Shares of discount brokers are gaining the most since 2003 compared with the Standard & Poor’s 500 Index, a sign that small investors are joining the four-year bull market even after U.S. stocks suffered their biggest losses in six months.

Charles Schwab Corp., TD Ameritrade Holding Corp. and E*Trade Financial Corp. have climbed 38 percent on average in 2013, beating the S&P 500 by 23 percentage points and eclipsing returns in financial shares from Goldman Sachs Group Inc. to Bank of America Corp., according to data compiled by Bloomberg.

Bulls say a rally in brokers that serve private investors means individuals are preparing to embrace shares after they pulled almost $400 billion from stock funds in the last four years. Bears say buying by individuals who missed the rally shows gains are close to peaking as another pool of untapped demand gets absorbed.

“It says something about an improvement of confidence among our biggest sector of the economy, retail investors and households,” James Paulsen, the Minneapolis-based chief investment strategist at Wells Capital Management, which oversees more than $340 billion, said in a phone interview. “When the retail investor finally gets more confident about the future, flows follow.”

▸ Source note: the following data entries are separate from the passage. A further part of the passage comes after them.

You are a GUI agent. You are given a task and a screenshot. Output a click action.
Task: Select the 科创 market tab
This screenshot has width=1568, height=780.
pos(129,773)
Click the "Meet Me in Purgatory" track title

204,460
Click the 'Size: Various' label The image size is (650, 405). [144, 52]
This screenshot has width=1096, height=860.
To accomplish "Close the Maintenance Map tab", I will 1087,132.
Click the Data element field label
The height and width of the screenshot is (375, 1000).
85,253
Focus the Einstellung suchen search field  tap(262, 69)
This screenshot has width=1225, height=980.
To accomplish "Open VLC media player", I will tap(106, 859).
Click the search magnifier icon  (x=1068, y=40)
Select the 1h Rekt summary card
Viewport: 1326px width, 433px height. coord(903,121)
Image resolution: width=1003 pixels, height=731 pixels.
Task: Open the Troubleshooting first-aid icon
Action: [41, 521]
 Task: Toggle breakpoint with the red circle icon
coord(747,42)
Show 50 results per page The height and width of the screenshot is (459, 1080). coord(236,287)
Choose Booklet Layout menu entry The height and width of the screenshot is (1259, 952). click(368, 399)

The S&P 500 rose last week, snapping two consecutive losses, after American companies hired more employees than forecast in May. The gauge added 0.8 percent to 1,643.38, taking this year’s increase to 15 percent and the advance since March 2009 to 143 percent.

The index fell 3.6 percent between May 21 and June 5, the steepest such decline since November, as investors speculated the Federal Reserve will reduce the bond purchases central to stimulating the economy. The S&P 500 was little changed at 1,642.89 as of 10:27 a.m. New York time today. Schwab rose 0.2 percent, while TD Ameritrade was down less than 0.1 percent and E*Trade gained 0.1 percent.

Schwab, the San Francisco-based brokerage with 6.1 million retail accounts as of March 31, has climbed 40 percent in 2013, including a 24 percent rally since May 1 that is the fifth-biggest in the S&P 500, while Omaha, Neb.-based TD Ameritrade is up 43 percent.

By contrast, Goldman Sachs gained 30 percent in 2013 amid concerns regulations in the Dodd-Frank Act to curb risk-taking by financial institutions will reduce profits. Bank of America is up 15 percent and the KBW Bank Index of 24 lenders’ stocks rallied 20 percent this year.

‘Market Improving’

“We have had a huge run-up in the stock market this year, and when you have the appearance of the economy getting better and the stock market improving you’re going to get more people wanting to come in,” said Jerome Dodson, president of San Francisco-based Parnassus Investments, which oversees about $7.3 billion, in a June 5 phone interview. “It tends to push the market higher.” He owns Schwab shares.

Investors pulled almost $400 billion from U.S. equity mutual funds from 2009 through 2012 while moving more than $1 trillion into bonds, as the worst financial crisis since the Great Depression bolstered the attraction of assets perceived to be the safest. The pace of deposits with fixed-income managers has slowed this year to $18.4 billion a month, the least since 2008, data from Washington- based ICI show.

Individuals are buying and selling more stock. TD Ameritrade’s 417,000 average trades per day last month were 13 percent more than the year-earlier period, according to a June 6 release. At E*Trade, daily revenue-generating trades climbed 11 percent from May 2012, the company said at a conference on June 6. Schwab clients increased trading 3 percent in April, according to a May 14 release.

Earnings Estimates

While S&P 500 earnings are forecast to rise 6.6 percent this year and 11 percent in 2014, analysts are more bullish on Schwab. They predict profits at the broker will increase 10 percent in 2013 and 18 percent the next year, according to estimates compiled by Bloomberg.

E*Trade, which has advanced 31 percent, is projected to return to profit this year and increase per-share earnings by 24 percent in 2014. The growth forecast for banks in the S&P 500 falls to 6.2 percent this year and 5.6 percent next year.